## [Directions]
The entire listing below is to be reproduced exactly.

======== Exercise input

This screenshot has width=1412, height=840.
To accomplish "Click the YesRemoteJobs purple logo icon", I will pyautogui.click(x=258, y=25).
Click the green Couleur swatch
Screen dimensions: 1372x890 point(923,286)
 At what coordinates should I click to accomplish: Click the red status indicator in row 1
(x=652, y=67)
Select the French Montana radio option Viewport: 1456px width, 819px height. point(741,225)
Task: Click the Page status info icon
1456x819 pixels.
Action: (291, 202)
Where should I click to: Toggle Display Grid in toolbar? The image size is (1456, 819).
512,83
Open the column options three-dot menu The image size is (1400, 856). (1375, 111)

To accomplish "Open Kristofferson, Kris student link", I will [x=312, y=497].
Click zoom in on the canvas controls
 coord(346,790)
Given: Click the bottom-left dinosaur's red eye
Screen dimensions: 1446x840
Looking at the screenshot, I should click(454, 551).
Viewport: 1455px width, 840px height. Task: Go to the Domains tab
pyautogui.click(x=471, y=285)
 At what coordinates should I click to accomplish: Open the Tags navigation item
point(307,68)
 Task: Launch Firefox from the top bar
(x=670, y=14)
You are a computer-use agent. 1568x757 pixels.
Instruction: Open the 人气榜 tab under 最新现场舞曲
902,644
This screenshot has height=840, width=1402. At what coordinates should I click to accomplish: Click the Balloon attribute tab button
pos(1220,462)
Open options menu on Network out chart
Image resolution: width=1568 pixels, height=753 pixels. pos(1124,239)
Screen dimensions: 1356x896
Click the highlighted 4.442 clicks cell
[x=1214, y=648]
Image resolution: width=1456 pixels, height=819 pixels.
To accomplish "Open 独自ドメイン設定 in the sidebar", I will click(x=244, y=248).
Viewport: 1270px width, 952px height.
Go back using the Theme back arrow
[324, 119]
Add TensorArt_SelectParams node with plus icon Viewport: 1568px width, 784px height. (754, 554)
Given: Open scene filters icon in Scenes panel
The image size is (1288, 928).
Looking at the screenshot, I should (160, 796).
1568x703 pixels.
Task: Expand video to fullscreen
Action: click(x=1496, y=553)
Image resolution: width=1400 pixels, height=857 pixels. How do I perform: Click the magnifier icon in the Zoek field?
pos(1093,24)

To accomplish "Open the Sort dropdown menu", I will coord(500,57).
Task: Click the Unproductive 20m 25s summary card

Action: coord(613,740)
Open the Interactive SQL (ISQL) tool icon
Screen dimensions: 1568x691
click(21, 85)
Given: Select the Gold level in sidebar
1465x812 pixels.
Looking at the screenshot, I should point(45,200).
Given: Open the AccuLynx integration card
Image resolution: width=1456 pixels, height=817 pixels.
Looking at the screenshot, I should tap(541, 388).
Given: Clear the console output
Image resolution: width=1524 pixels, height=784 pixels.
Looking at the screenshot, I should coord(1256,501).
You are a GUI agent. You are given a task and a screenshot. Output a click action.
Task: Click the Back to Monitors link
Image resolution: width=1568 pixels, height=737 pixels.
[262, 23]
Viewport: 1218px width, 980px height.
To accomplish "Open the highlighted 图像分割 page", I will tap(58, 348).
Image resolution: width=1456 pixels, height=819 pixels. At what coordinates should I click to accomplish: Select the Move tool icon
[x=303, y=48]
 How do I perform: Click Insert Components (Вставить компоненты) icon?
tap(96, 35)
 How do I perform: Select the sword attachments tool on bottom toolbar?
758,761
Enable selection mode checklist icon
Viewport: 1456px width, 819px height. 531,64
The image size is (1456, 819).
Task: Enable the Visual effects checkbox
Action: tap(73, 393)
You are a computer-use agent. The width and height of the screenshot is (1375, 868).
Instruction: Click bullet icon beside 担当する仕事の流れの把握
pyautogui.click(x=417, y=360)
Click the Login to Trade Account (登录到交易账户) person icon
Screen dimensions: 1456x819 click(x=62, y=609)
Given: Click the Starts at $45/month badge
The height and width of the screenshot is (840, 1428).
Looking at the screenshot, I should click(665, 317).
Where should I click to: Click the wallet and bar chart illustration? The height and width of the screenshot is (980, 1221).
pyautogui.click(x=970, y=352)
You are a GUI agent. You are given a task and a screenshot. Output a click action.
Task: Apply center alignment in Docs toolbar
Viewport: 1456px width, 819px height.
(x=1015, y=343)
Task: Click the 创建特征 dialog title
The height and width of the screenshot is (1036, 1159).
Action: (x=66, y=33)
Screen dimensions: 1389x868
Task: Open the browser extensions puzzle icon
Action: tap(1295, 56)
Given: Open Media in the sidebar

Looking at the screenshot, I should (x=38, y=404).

================

## [Task output]
This screenshot has width=1412, height=840.
To accomplish "Click the YesRemoteJobs purple logo icon", I will pyautogui.click(x=258, y=25).
Click the green Couleur swatch
Screen dimensions: 1372x890 point(923,286)
 At what coordinates should I click to accomplish: Click the red status indicator in row 1
(x=652, y=67)
Select the French Montana radio option Viewport: 1456px width, 819px height. point(741,225)
Task: Click the Page status info icon
1456x819 pixels.
Action: (291, 202)
Where should I click to: Toggle Display Grid in toolbar? The image size is (1456, 819).
512,83
Open the column options three-dot menu The image size is (1400, 856). (1375, 111)

To accomplish "Open Kristofferson, Kris student link", I will [x=312, y=497].
Click zoom in on the canvas controls
 coord(346,790)
Given: Click the bottom-left dinosaur's red eye
Screen dimensions: 1446x840
Looking at the screenshot, I should click(454, 551).
Viewport: 1455px width, 840px height. Task: Go to the Domains tab
pyautogui.click(x=471, y=285)
 At what coordinates should I click to accomplish: Open the Tags navigation item
point(307,68)
 Task: Launch Firefox from the top bar
(x=670, y=14)
You are a computer-use agent. 1568x757 pixels.
Instruction: Open the 人气榜 tab under 最新现场舞曲
902,644
This screenshot has height=840, width=1402. At what coordinates should I click to accomplish: Click the Balloon attribute tab button
pos(1220,462)
Open options menu on Network out chart
Image resolution: width=1568 pixels, height=753 pixels. pos(1124,239)
Screen dimensions: 1356x896
Click the highlighted 4.442 clicks cell
[x=1214, y=648]
Image resolution: width=1456 pixels, height=819 pixels.
To accomplish "Open 独自ドメイン設定 in the sidebar", I will click(x=244, y=248).
Viewport: 1270px width, 952px height.
Go back using the Theme back arrow
[324, 119]
Add TensorArt_SelectParams node with plus icon Viewport: 1568px width, 784px height. (754, 554)
Given: Open scene filters icon in Scenes panel
The image size is (1288, 928).
Looking at the screenshot, I should (160, 796).
1568x703 pixels.
Task: Expand video to fullscreen
Action: click(x=1496, y=553)
Image resolution: width=1400 pixels, height=857 pixels. How do I perform: Click the magnifier icon in the Zoek field?
pos(1093,24)

To accomplish "Open the Sort dropdown menu", I will coord(500,57).
Task: Click the Unproductive 20m 25s summary card

Action: coord(613,740)
Open the Interactive SQL (ISQL) tool icon
Screen dimensions: 1568x691
click(21, 85)
Given: Select the Gold level in sidebar
1465x812 pixels.
Looking at the screenshot, I should point(45,200).
Given: Open the AccuLynx integration card
Image resolution: width=1456 pixels, height=817 pixels.
Looking at the screenshot, I should tap(541, 388).
Given: Clear the console output
Image resolution: width=1524 pixels, height=784 pixels.
Looking at the screenshot, I should coord(1256,501).
You are a GUI agent. You are given a task and a screenshot. Output a click action.
Task: Click the Back to Monitors link
Image resolution: width=1568 pixels, height=737 pixels.
[262, 23]
Viewport: 1218px width, 980px height.
To accomplish "Open the highlighted 图像分割 page", I will tap(58, 348).
Image resolution: width=1456 pixels, height=819 pixels. At what coordinates should I click to accomplish: Select the Move tool icon
[x=303, y=48]
 How do I perform: Click Insert Components (Вставить компоненты) icon?
tap(96, 35)
 How do I perform: Select the sword attachments tool on bottom toolbar?
758,761
Enable selection mode checklist icon
Viewport: 1456px width, 819px height. 531,64
The image size is (1456, 819).
Task: Enable the Visual effects checkbox
Action: tap(73, 393)
You are a computer-use agent. The width and height of the screenshot is (1375, 868).
Instruction: Click bullet icon beside 担当する仕事の流れの把握
pyautogui.click(x=417, y=360)
Click the Login to Trade Account (登录到交易账户) person icon
Screen dimensions: 1456x819 click(x=62, y=609)
Given: Click the Starts at $45/month badge
The height and width of the screenshot is (840, 1428).
Looking at the screenshot, I should click(665, 317).
Where should I click to: Click the wallet and bar chart illustration? The height and width of the screenshot is (980, 1221).
pyautogui.click(x=970, y=352)
You are a GUI agent. You are given a task and a screenshot. Output a click action.
Task: Apply center alignment in Docs toolbar
Viewport: 1456px width, 819px height.
(x=1015, y=343)
Task: Click the 创建特征 dialog title
The height and width of the screenshot is (1036, 1159).
Action: (x=66, y=33)
Screen dimensions: 1389x868
Task: Open the browser extensions puzzle icon
Action: tap(1295, 56)
Given: Open Media in the sidebar

Looking at the screenshot, I should (x=38, y=404).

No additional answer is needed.